# Does the hopper send internet via coax to joeys



## StephenJC (Feb 27, 2012)

Similar to how DirecTvs Cinema Connection Kit sends internet to the HD boxes. If so is there a way to tap into that signal for other devices to use? In my office I currently have the DECA of my DirecTv H21 going into an Ethernet switch. I am thinking of switching from DirecTv to Dish.


----------



## lparsons21 (Mar 4, 2006)

Yes it does.

The original Hopper is wired ethernet only, the new Hopper w/Sling add wireless networking to the mix.


----------



## thomasjk (Jan 10, 2006)

A wireless adapter is available for the original Hopper. I had one installed using it because my router is not near the Hopper.


----------



## StephenJC (Feb 27, 2012)

But what do I use to get the internet from the line that is going to a Joey?


----------



## lparsons21 (Mar 4, 2006)

Hook ethernet or wireless to the Hopper, enable bridging on the Hopper so that anything hooked to the Dish coax will see the ethernet.

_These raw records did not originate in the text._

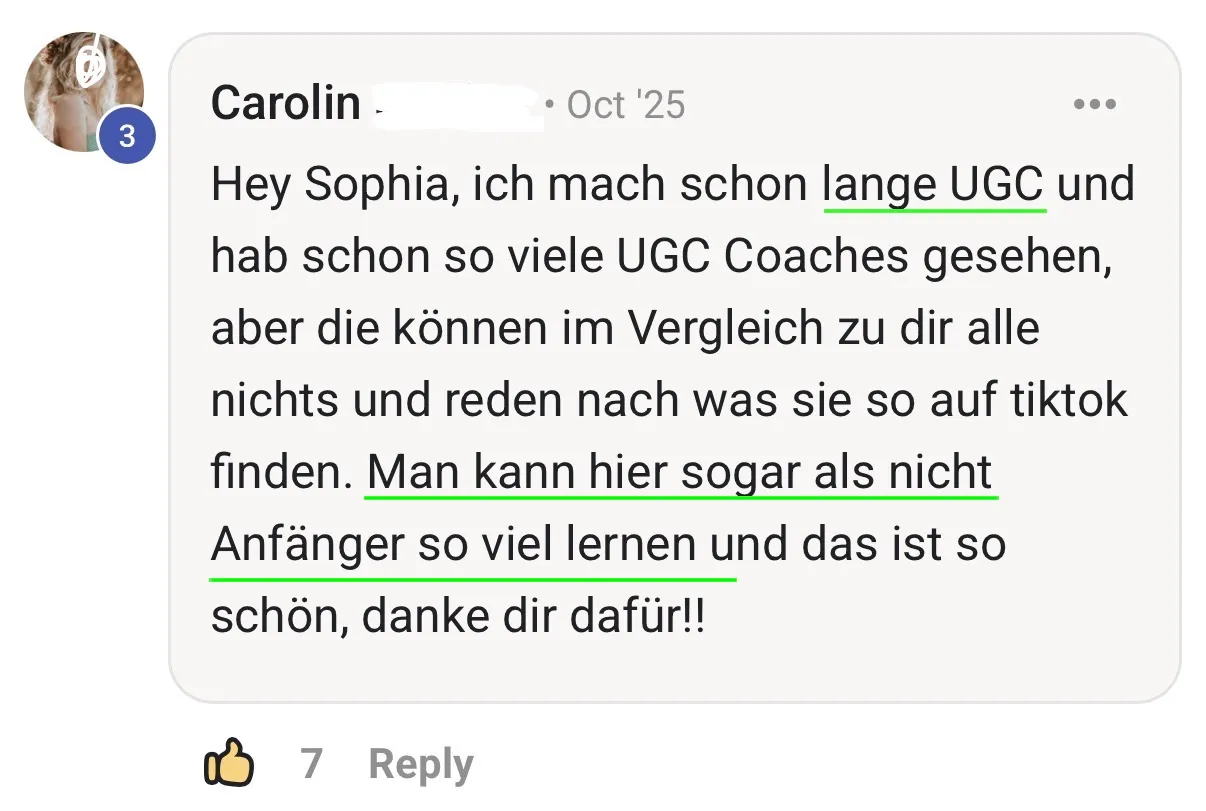Open who liked via the 7 counter
Viewport: 1206px width, 811px height.
point(312,762)
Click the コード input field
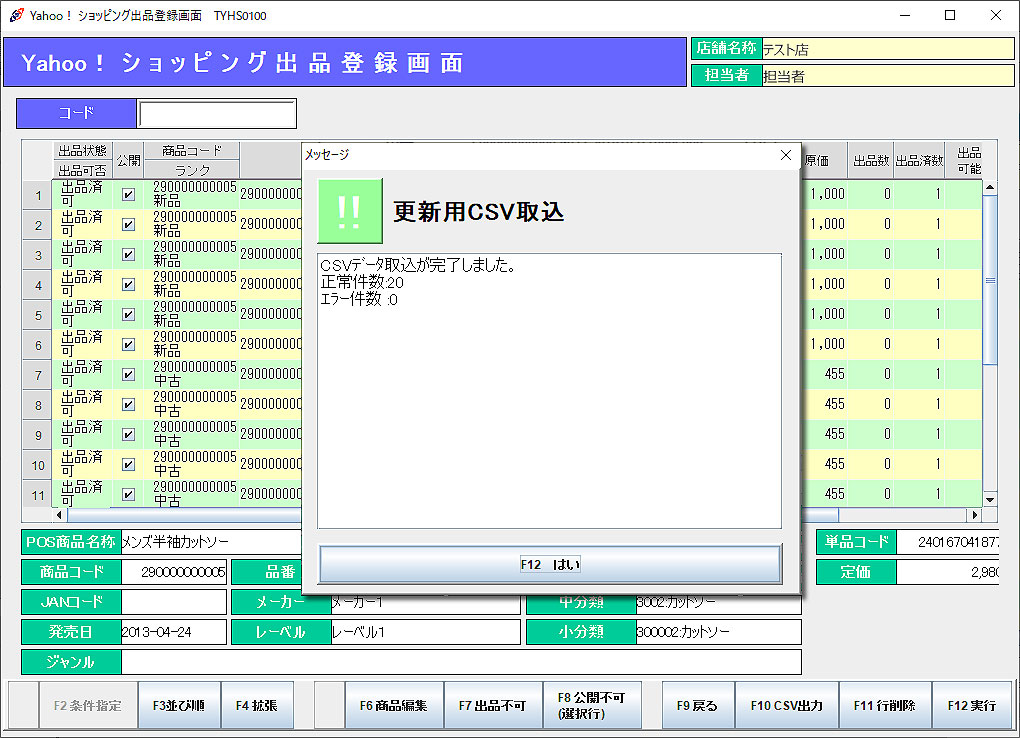 pos(217,114)
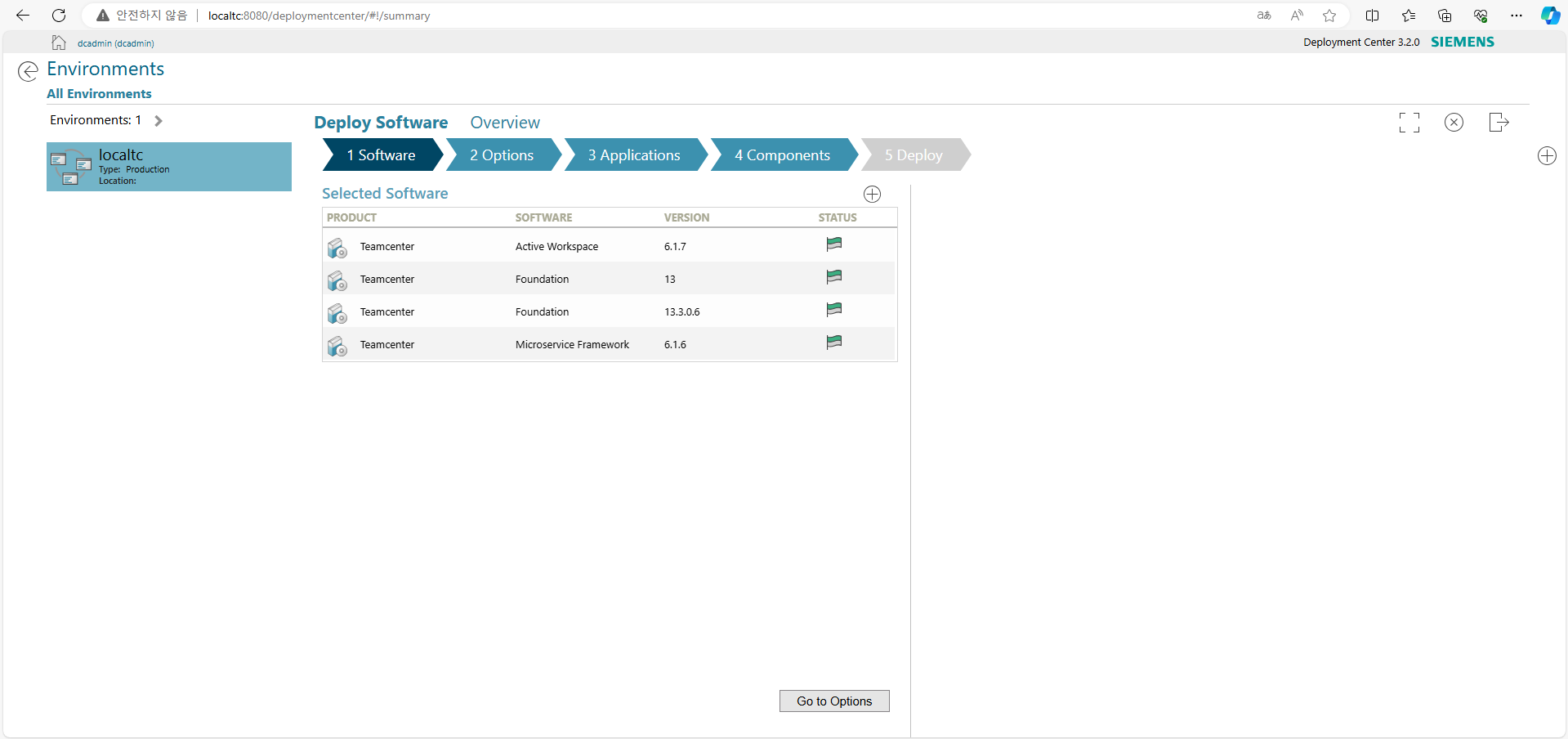The height and width of the screenshot is (739, 1568).
Task: Switch to the Overview tab
Action: point(505,123)
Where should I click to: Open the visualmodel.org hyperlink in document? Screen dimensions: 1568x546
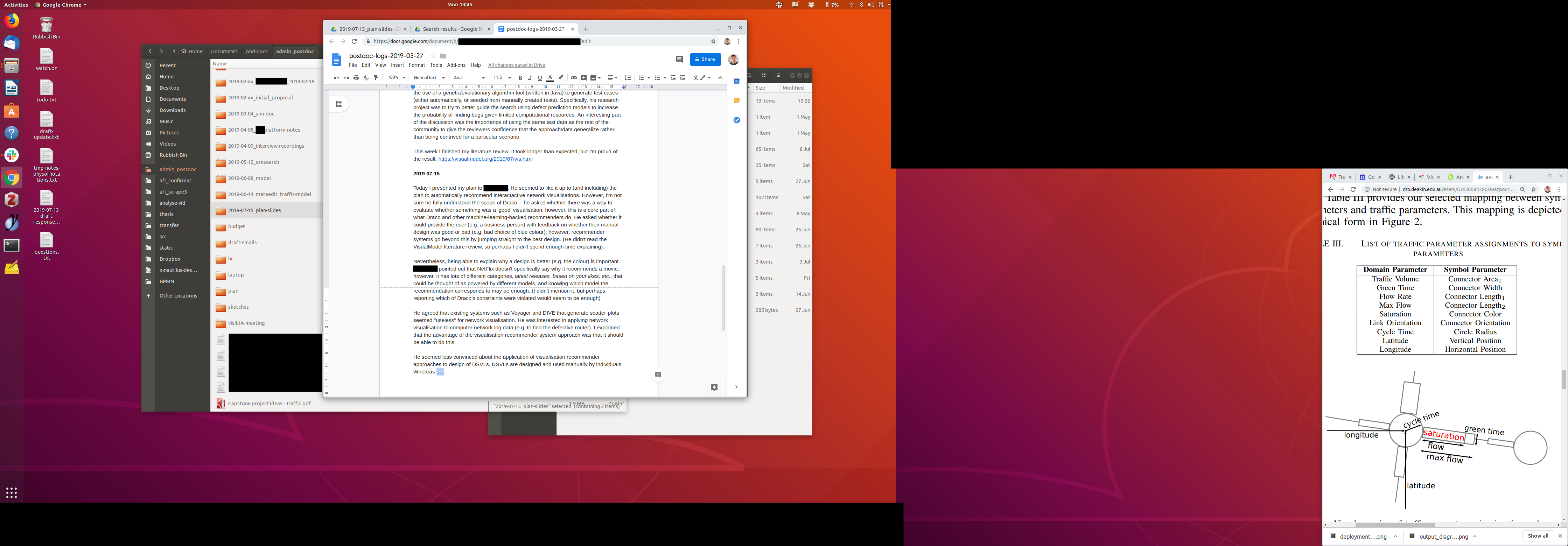pyautogui.click(x=485, y=159)
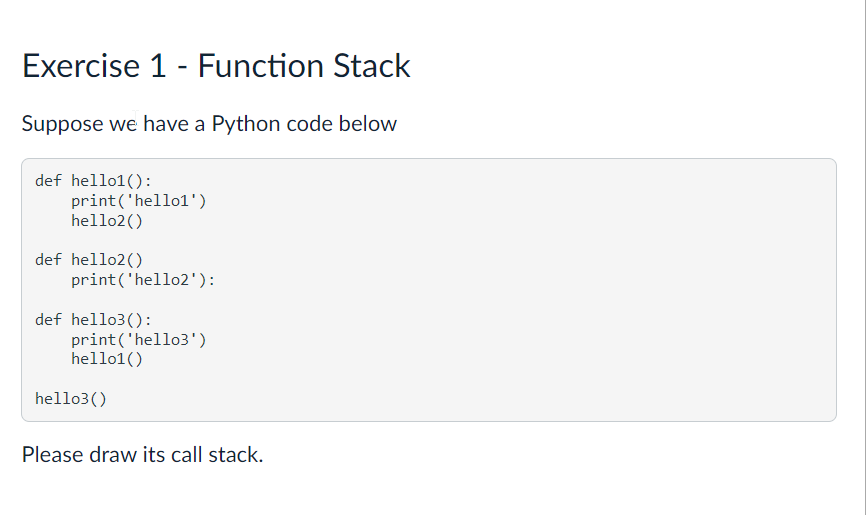Click the print('hello3') code line
The width and height of the screenshot is (868, 515).
(x=138, y=339)
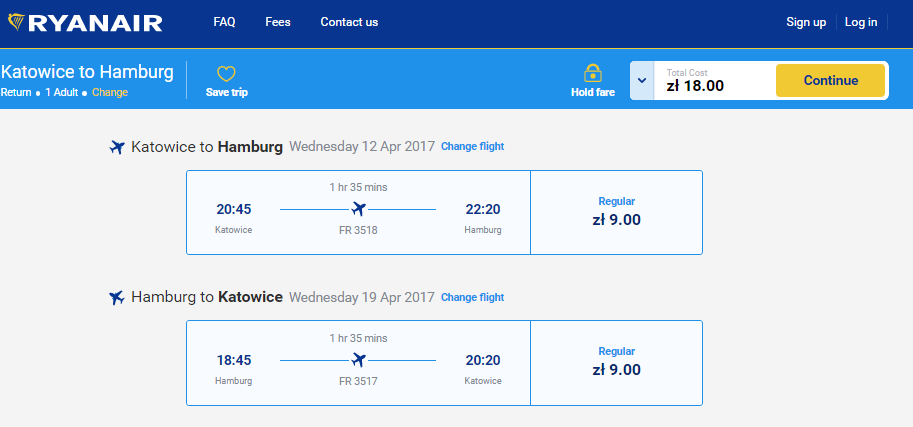Click plane icon on Katowice–Hamburg route line
Screen dimensions: 913x427
coord(359,209)
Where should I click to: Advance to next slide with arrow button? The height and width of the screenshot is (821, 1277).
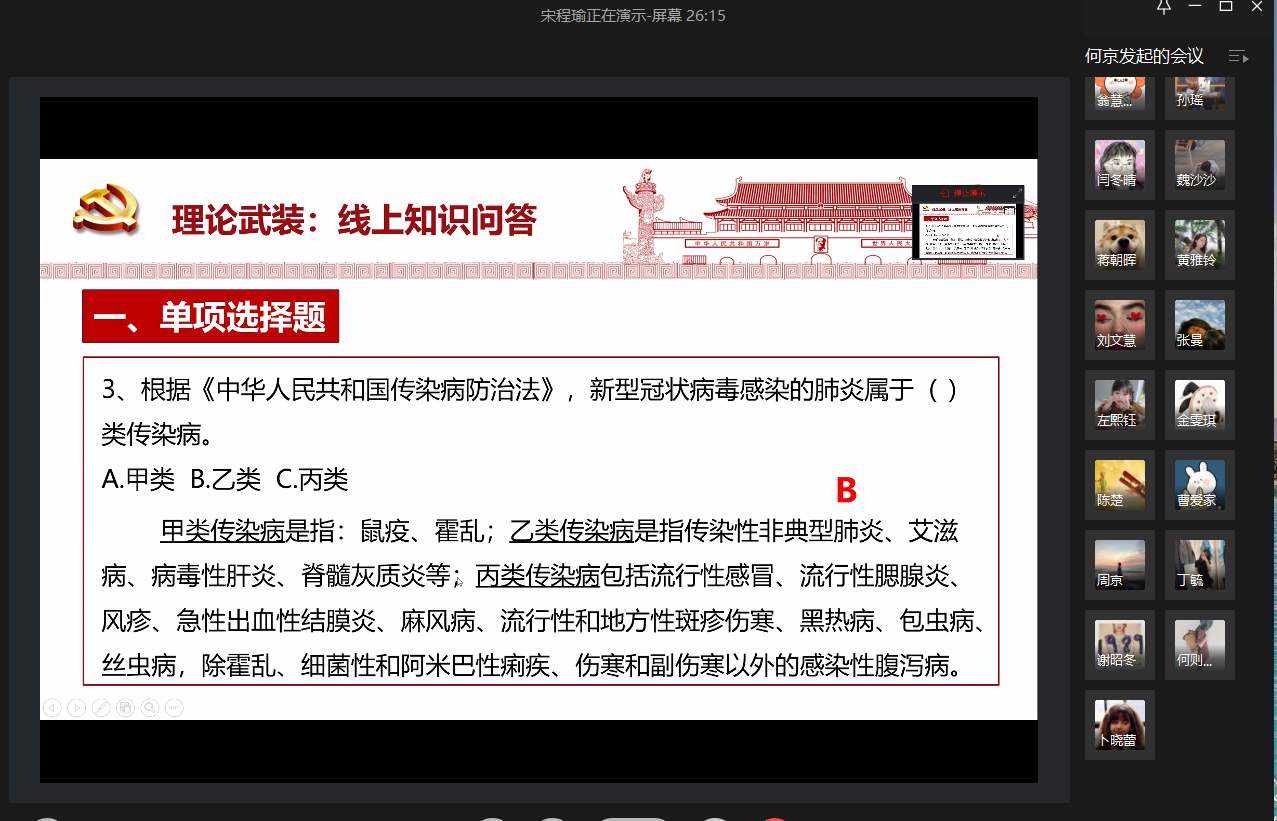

But all of that said, the Joey is basically a dumb terminal that uses the Hopper. No tuners in the Joey, no disk drive.


----------



## StephenJC (Feb 27, 2012)

Ok. But with the directv setup I have the DECA that takes the internet off the coax and puts it onto an Ethernet jack. How would I do that with the Dish/ Joey setup? Does the Ethernet jack on the Joey allow you to plug other devices into it to get connection, pr us it there for the joey to get a connection, not give one?


----------



## thomasjk (Jan 10, 2006)

The Joey internet connection is supplied by the MOCA coax connection. It will also work using the wireless adapter , although this is not supported. Bridging is only needed so two Hoppers can see one another. It has no effect on a Joey.


----------



## StephenJC (Feb 27, 2012)

So provided that I give the hopper (in my living room) an internet connection, what can I use in my office to get an internet connection from the coax that is running into my office ( that the joey in my office will use too ) can it be done? Wi-Fi is not great in my office si I am looking for a way to get a wired connection down there


----------



## n0qcu (Mar 23, 2002)

You can use a HIC in reverse to get an Internet connection from the Joey coax.


----------



## thomasjk (Jan 10, 2006)

The Joey will be able to connect to the internet using the coax in your office. I assume that the coax in your office is also connected to the Hopper location. The attached file shows the various methods of getting the internet connection.


----------



## 4HiMarks (Jan 21, 2004)

I think a lot of people are misunderstanding what the OP is asking. If I am not mistaken, the question is whether he can hook some OTHER device (e.g. a computer) to a Joey and get it onto the Internet that way. I.e., can the Joey act as a bridge or router. 

Is that correct? I suspect the answer is no.


----------



## StephenJC (Feb 27, 2012)

Yes. That is what I am asking.


----------



## 3HaloODST (Aug 9, 2010)

4HiMarks said:


> I think a lot of people are misunderstanding what the OP is asking. If I am not mistaken, the question is whether he can hook some OTHER device (e.g. a computer) to a Joey and get it onto the Internet that way. I.e., can the Joey act as a bridge or router.
> 
> Is that correct? I suspect the answer is no.





n0qcu said:


> You can use a HIC in reverse to get an Internet connection from the Joey coax.


Answered.


----------